Transcript — Episode 1: Top 10 High-End GPUs Approaching Retirement

Episode 01 March 14, 2026 ~10 min listen

Top 10 High-End GPUs Approaching Retirement: Market Values & What to Do Now

Host Pete Paisley breaks down the Ampere-generation retirement wave — covering A100, RTX 3090, A6000, A40, V100, and P100 — with current secondary market pricing and actionable Q2 2026 recommendations for buyers, sellers, and asset managers.

Host Pete Paisley

NVIDIA A100 80GB — The Data Center Workhorse

Pete Paisley

Welcome back to the GPU Pulse, your weekly deep dive into the graphics processing market where we track the heartbeat of the hardware that powers AI, gaming, and everything in between. I’m your host, Pete Paisley, and today is March 14th, 2026. If you’ve been watching the GPU market lately, you know things are interesting. We’re seeing a massive migration happening right now.

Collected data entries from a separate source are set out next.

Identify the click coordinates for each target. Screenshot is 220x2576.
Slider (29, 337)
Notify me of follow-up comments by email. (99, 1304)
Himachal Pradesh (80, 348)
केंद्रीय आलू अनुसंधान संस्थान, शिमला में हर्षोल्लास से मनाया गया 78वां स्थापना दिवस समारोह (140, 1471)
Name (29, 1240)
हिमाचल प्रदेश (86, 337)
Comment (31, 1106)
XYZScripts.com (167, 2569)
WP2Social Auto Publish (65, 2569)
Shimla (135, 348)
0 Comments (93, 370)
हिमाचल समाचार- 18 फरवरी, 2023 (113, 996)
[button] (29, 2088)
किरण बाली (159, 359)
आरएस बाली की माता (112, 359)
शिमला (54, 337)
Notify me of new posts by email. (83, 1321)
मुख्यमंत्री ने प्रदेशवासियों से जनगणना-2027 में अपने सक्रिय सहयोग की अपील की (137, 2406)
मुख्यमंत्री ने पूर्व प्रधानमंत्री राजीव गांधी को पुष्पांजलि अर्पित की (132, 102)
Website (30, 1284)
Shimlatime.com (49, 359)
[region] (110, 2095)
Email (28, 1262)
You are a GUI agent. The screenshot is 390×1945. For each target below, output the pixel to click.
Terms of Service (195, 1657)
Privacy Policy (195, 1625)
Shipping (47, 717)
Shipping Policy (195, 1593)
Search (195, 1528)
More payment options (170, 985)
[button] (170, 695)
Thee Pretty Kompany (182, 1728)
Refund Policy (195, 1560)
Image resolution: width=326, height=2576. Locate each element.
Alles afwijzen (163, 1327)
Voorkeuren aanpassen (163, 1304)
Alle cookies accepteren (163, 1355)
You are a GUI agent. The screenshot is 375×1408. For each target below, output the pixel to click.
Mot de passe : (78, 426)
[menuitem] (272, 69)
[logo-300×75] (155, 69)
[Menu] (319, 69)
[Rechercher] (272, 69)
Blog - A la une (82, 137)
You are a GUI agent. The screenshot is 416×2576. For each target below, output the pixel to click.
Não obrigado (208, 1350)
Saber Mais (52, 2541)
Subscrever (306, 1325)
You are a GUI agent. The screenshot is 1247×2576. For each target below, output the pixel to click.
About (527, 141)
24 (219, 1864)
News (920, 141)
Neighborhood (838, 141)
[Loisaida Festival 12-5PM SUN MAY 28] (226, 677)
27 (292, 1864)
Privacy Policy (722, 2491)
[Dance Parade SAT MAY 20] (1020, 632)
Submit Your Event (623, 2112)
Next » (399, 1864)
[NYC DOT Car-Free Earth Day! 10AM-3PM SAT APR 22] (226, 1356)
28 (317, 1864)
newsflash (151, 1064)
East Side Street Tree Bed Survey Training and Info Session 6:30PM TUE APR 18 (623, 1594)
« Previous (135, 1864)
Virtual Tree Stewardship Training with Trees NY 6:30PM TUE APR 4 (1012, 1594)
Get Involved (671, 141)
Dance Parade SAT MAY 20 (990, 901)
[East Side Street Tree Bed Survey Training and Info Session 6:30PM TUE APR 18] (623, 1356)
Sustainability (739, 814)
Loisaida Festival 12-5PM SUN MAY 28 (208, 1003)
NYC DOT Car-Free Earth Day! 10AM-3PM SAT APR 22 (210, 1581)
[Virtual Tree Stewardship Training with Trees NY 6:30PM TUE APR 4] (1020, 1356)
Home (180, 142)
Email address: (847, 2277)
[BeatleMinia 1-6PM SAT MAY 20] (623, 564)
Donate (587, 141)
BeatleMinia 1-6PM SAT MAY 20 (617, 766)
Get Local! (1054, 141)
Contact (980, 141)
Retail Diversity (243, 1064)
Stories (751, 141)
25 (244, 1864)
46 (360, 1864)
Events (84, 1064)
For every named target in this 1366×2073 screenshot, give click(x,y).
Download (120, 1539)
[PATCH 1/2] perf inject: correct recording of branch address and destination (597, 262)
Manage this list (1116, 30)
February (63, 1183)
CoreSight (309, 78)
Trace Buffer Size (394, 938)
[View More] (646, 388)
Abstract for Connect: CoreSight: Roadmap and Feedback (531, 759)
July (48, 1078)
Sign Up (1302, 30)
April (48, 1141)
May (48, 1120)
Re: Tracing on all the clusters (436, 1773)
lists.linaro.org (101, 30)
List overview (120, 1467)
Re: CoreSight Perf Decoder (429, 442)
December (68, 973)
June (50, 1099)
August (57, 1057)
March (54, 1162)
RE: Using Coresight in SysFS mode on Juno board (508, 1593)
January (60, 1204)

Enterprises retiring Ampere generation hardware, the RTX 3090 becoming the darling of the secondary market, and some legacy GPUs that are basically on life support. Today we’re breaking down the top 10 high-end GPUs approaching retirement age, their current market values, and what this means to you if you’re buying, selling, or managing GPU assets.

Let’s start with the elephant in the room — the data center workhorse that’s finally getting put out to pasture: the NVIDIA A100 80GB. Launched in 2020, the A100 is now five to six years old, putting it right at typical retirement age for enterprise hardware. And here’s what’s fascinating: despite being old by tech standards, these cards are still commanding $12,000–$20,000 in the secondary market. That’s 40–50% depreciation from peak pricing, but we’re talking about a GPU that originally cost $10,000–$15,000.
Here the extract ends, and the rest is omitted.